The first thought I had when I saw the final one-sheet for this summer's Indiana Jones and the Kingdom of the Crystal Meth was: hasn't anything happened to me in the last eighteen years? It looks exactly like the other posters in the series, in the sense that it looks like it came off a template of eighties action movie poster design. I will repeat my grousing of last year. Harrison Ford is now older than Sean Connery was when he played his father in the last one. But Connery was supposed to be a senior in that film...I highly doubt Ford's role is to be that of the grumpy old man in this one. Please let there not be a shirtless scene.

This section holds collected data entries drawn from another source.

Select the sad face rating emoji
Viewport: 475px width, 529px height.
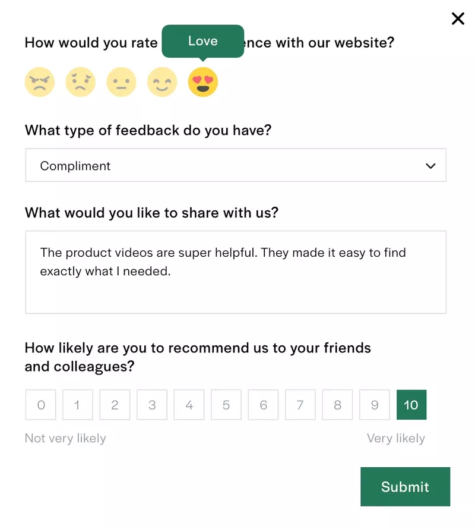click(81, 81)
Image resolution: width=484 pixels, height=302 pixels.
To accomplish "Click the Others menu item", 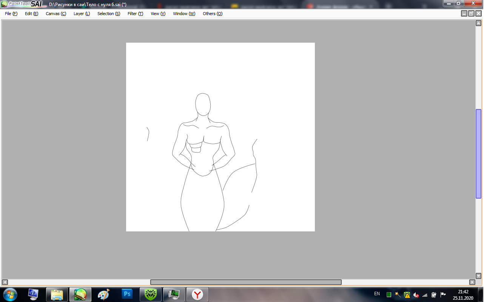I will coord(213,14).
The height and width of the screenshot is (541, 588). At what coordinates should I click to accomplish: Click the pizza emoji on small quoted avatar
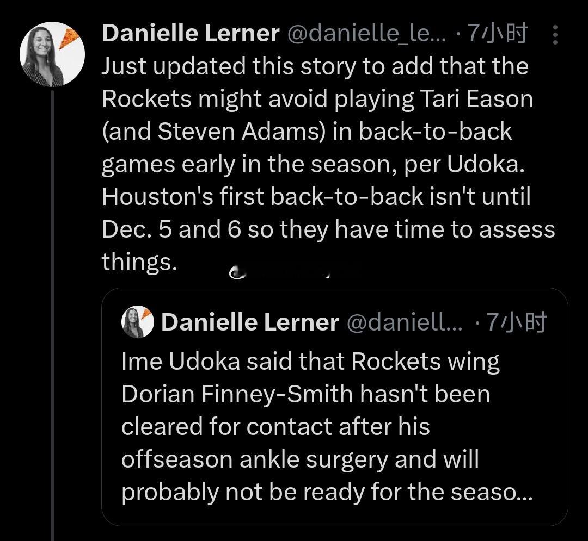pos(146,313)
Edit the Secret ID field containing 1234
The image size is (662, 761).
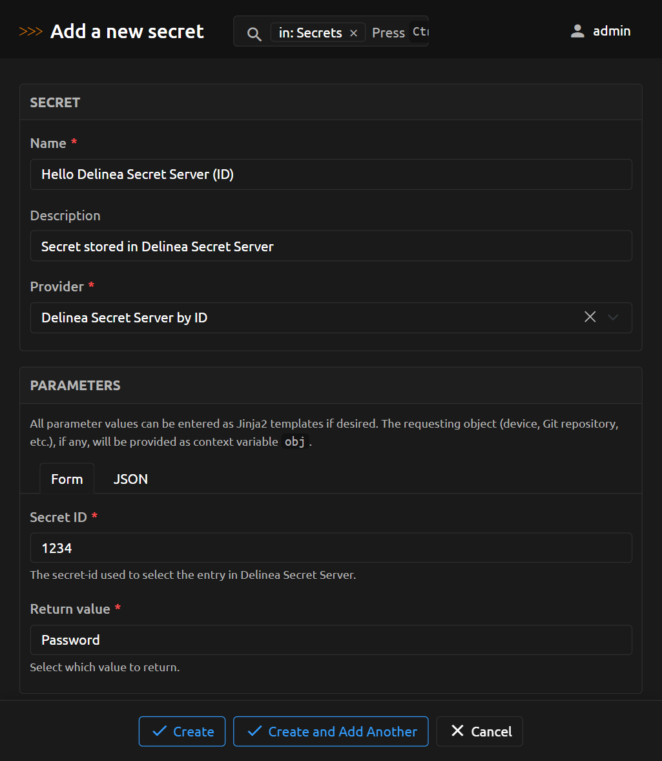[x=331, y=548]
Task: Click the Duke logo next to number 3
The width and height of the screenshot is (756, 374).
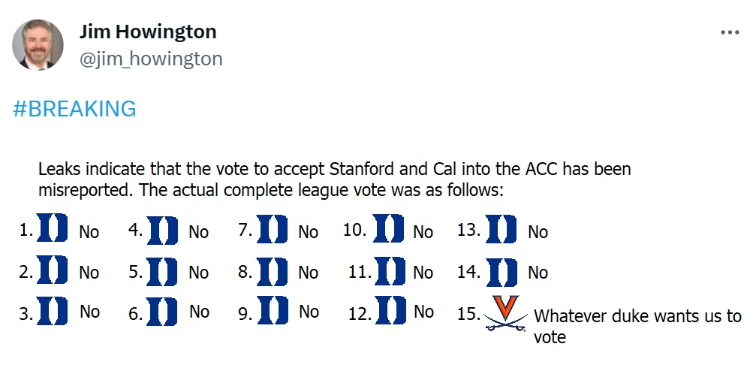Action: [x=53, y=311]
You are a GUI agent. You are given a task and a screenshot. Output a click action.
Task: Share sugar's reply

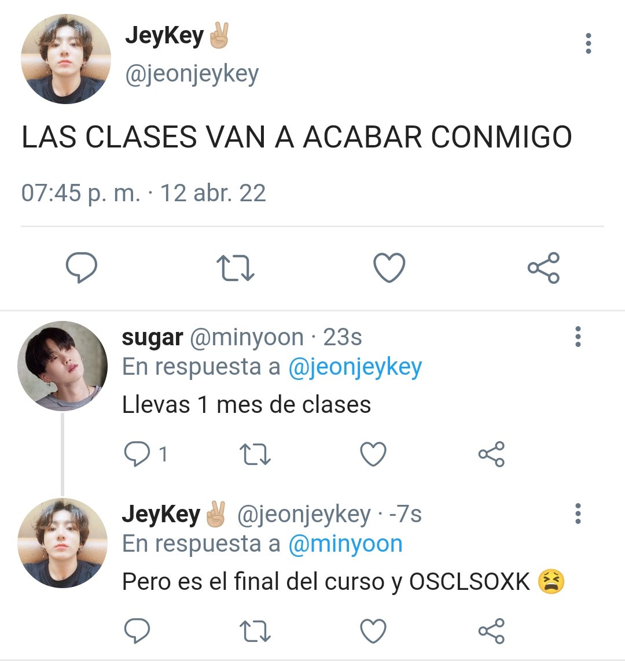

This seems to be a bit of a step back for Spielberg. I think it's a bit old-fashioned to continue to knock him for being Mr. Blockbuster, a non-risk-taking director who, to quote from an anti-Spielberg essay written by Crispin Glover (sic), “wafted his putrid stench upon our culture, a culture he helped homogenize and propagandize” (this from the guy who signed up for Like Mike and Charlie's Angels). I myself probably skip as many of his new releases as I see but I cannot take cheap shots at his body of work or his skills as a filmmaker. Minority Report was top-notch and his last film, Munich, even with the WTF sequence towards the end, is a masterpiece that time will be very kind to; maybe someday people will wish it had won Best Picture instead of fucking Crash. I know he pops between these lofty heights and The Terminal, but the career work is worthy of a Cinematheque series as much as that of Lynch or Scorsese... let the comments flamewar begin.

4 comments:

Jurgen said...

Not to mention "A.I." and "Catch Me If You Can". He's much more interesting these days than Scorsese (seriously, when was the last time Marty made something that didn't make you wince in pain?).

Anonymous said...

While I agree with a lot of points in Crispin Glover's essay even if he's a total hypocrite as you rightly pointed out, my love for Spielberg’s Empire of the Sun runs so damn deep that I always list it as one of my favorite films from the 80s.

Jesse said...

Empire of the Sun was for me the beginning of me taking Spielberg seriously (I mean, not counting when I was 9 and took Close Encounters very seriously...)

From the first minute or so of Munich I felt like I was in very very good hands.

Jesse said...

Spielberg's Terminal flaw is that his good films usually come in for a bumpy landing, as it were... he always wraps things up, even in his best films, as if there might be one or two people left in the audience who haven't figured out what the message is.